The latter issue caused drama on the return trip from Canada, but that light ended up being on the rest of the time we had the car… They couldn’t fix it. It was like a terminal illness: Decent car whose life was “shortened”. Certainly that precipitated not only bad feelings over the cost of “fixing” it (although I’m handy, our household is in a let’s say “detente”—a la the Cosby Show where Claire wouldn’t “let” Heathcliff work on anything—where I often defer against working on her things just in case something went wrong. it’s one thing to have a “bad” mechanic work on your stuff, a whole ‘nother thing to live with’em.)

But, personally this dilemma has worked its way into my own vehicular situation. I own a ’72 Karmann Ghia, which is like an Audi TT built from the frame of Herbie The Lovebug—all good times and looks, no real speed. No electronics other than the radio and lights. it’s great, but also a car that needs to be tuned every season and difficult to manage without any handiness… Also, I have a ’99 Audi with all the comforts of the modern day. What does this mean? Sometimes going in for service, yet rebelling and fixing things on my own as my wallet dictates.

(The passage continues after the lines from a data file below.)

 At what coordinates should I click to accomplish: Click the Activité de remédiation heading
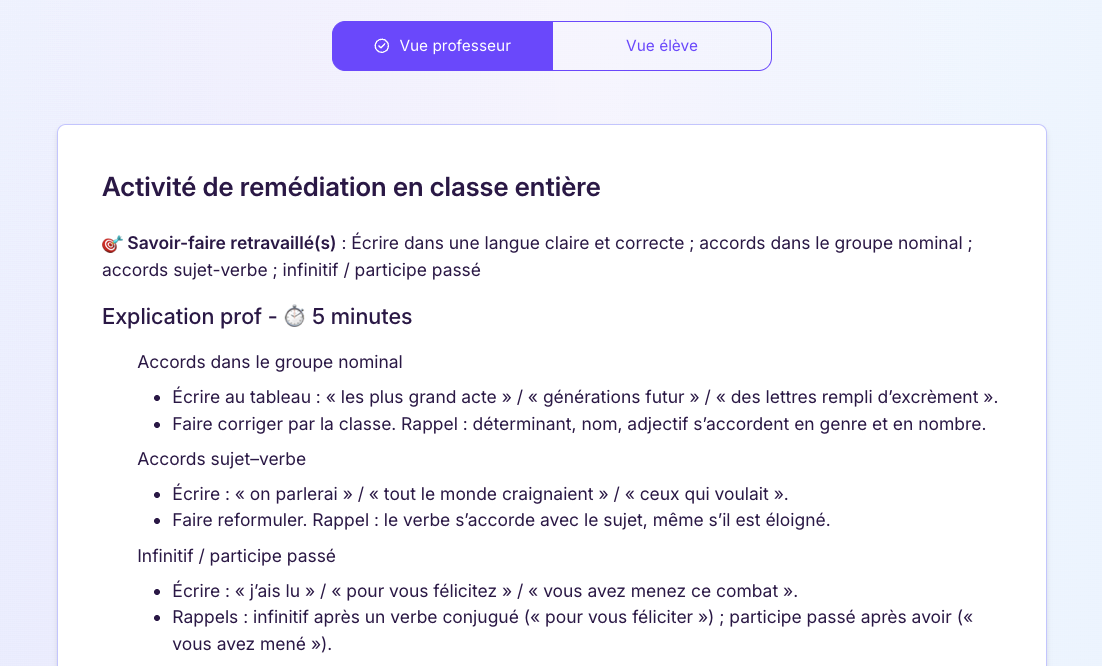(x=350, y=187)

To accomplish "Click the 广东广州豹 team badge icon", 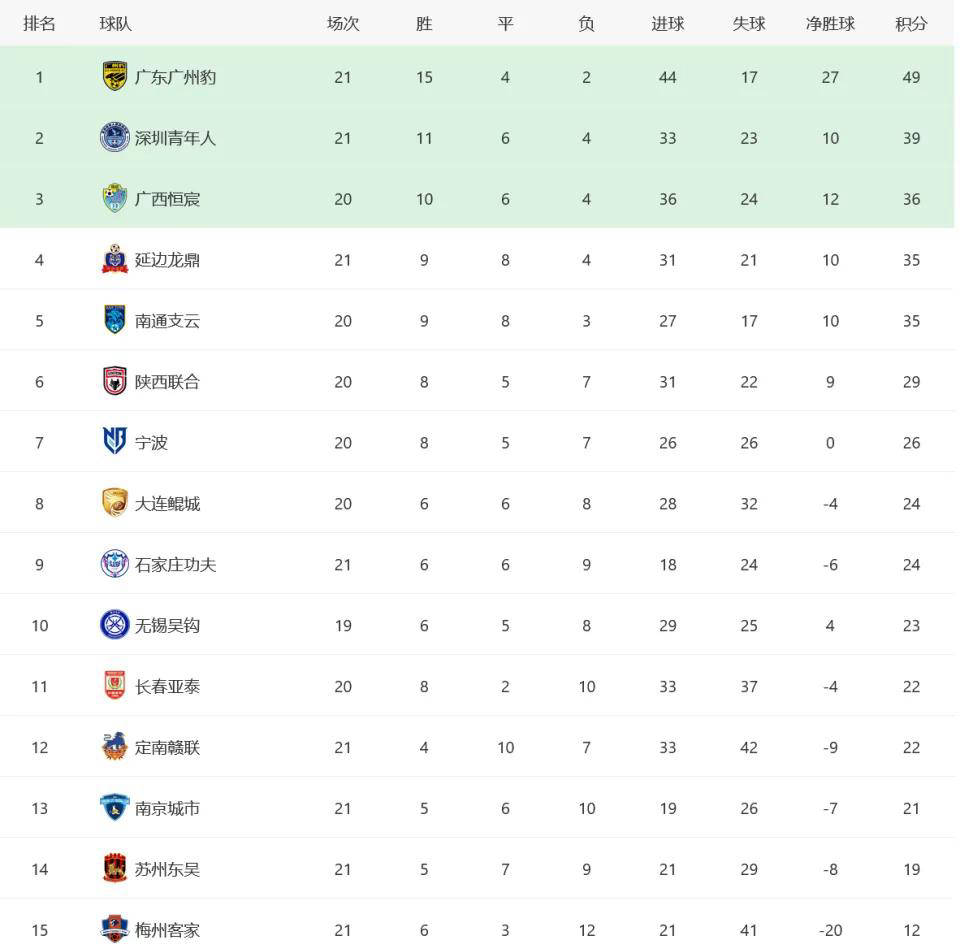I will [114, 77].

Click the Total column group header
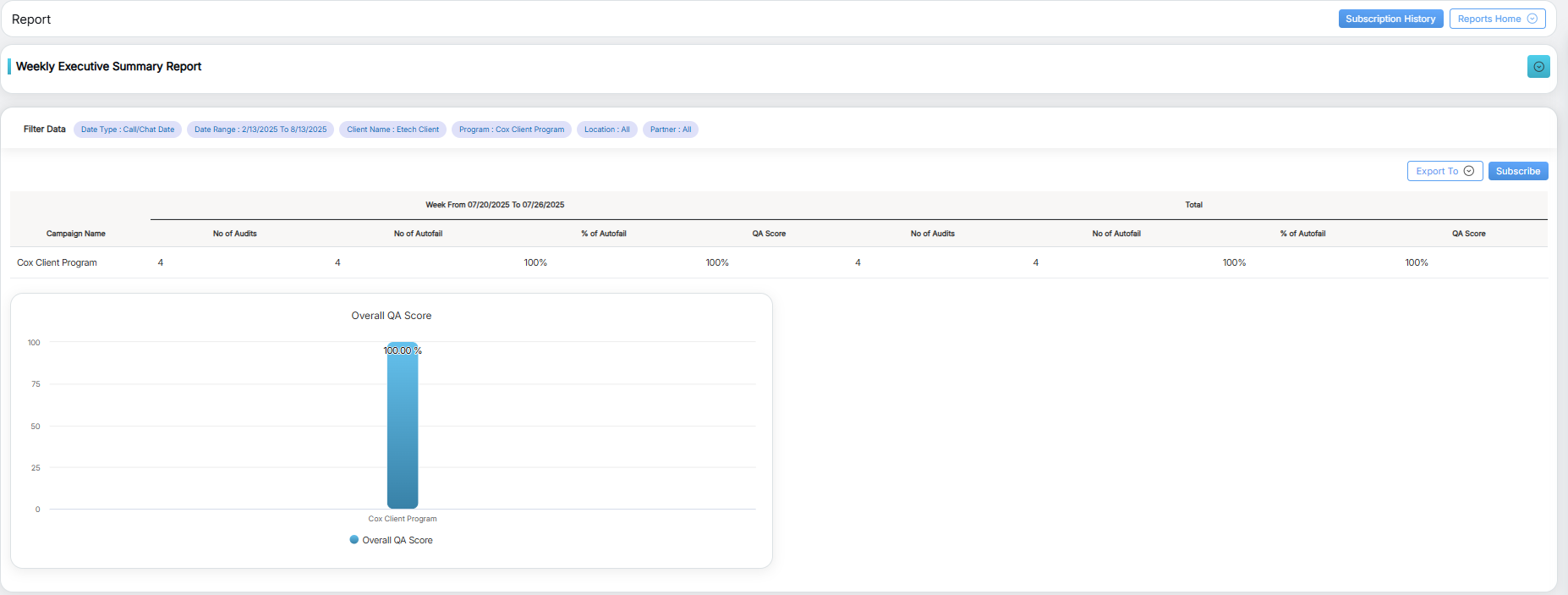(x=1193, y=205)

It leaves me with the question as to the complexity of things is both a good and bad thing, and that relates to the design of the relationships we have with them. The $35 coffeemaker that isn’t too ornate and works is a success. But that next day when it breaks, I’m like WTF? Similarly, I don’t need the style points when opening wine if I have to perpetually charge the thing. Nor, do I need the hassle of a $400 charge to re-code the electronic key for the door of the car… “I just need to get in the car!!!”

That said each of these options is an improvement, or so we thought, at some point. But at what point is too much, too much?